Proposition 28.23.4. Let $X$ be a scheme.

1. The category $\mathit{QCoh}(\mathcal{O}_ X)$ is a Grothendieck abelian category. Consequently, $\mathit{QCoh}(\mathcal{O}_ X)$ has enough injectives and all limits.

2. The inclusion functor $\mathit{QCoh}(\mathcal{O}_ X) \to \textit{Mod}(\mathcal{O}_ X)$ has a right adjoint1

$Q : \textit{Mod}(\mathcal{O}_ X) \longrightarrow \mathit{QCoh}(\mathcal{O}_ X)$

such that for every quasi-coherent sheaf $\mathcal{F}$ the adjunction mapping $Q(\mathcal{F}) \to \mathcal{F}$ is an isomorphism.
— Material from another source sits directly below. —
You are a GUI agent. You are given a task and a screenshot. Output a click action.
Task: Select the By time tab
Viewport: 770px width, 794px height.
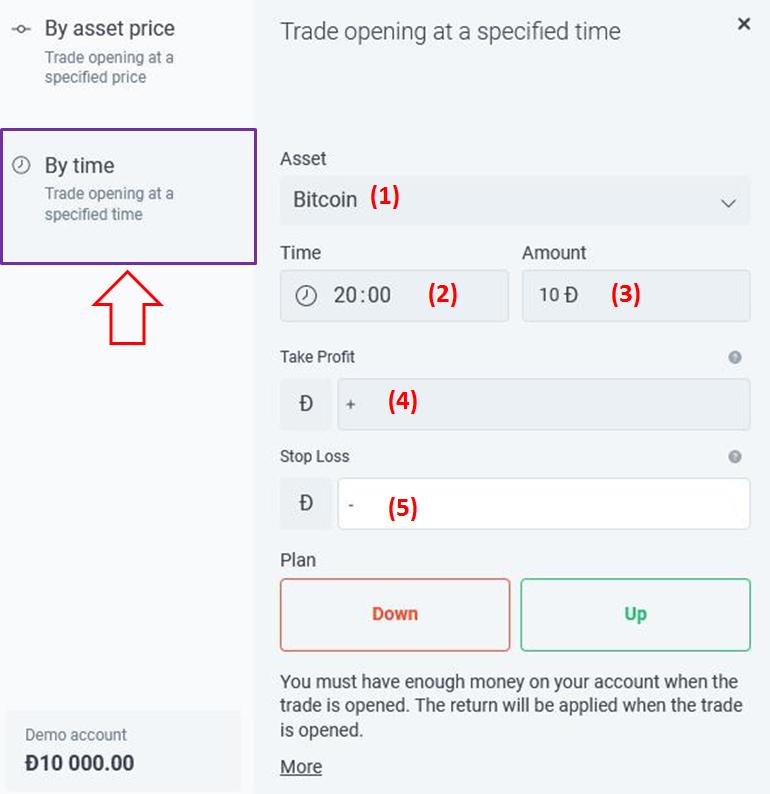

Proof. Part (1) means $\mathit{QCoh}(\mathcal{O}_ X)$ (a) has all colimits, (b) filtered colimits are exact, and (c) has a generator, see Injectives, Section 19.10. By Schemes, Section 26.24 colimits in $\mathit{QCoh}(\mathcal{O}_ X)$ exist and agree with colimits in $\textit{Mod}(\mathcal{O}_ X)$. By Modules, Lemma 17.3.2 filtered colimits are exact. Hence (a) and (b) hold. To construct a generator $U$, pick a cardinal $\kappa$ as in Lemma 28.23.3. Pick a collection $(\mathcal{F}_ t)_{t \in T}$ of $\kappa$-generated quasi-coherent sheaves as in Lemma 28.23.2. Set $U = \bigoplus _{t \in T} \mathcal{F}_ t$. Since every object of $\mathit{QCoh}(\mathcal{O}_ X)$ is a filtered colimit of $\kappa$-generated quasi-coherent modules, i.e., of objects isomorphic to $\mathcal{F}_ t$, it is clear that $U$ is a generator. The assertions on limits and injectives hold in any Grothendieck abelian category, see Injectives, Theorem 19.11.7 and Lemma 19.13.2.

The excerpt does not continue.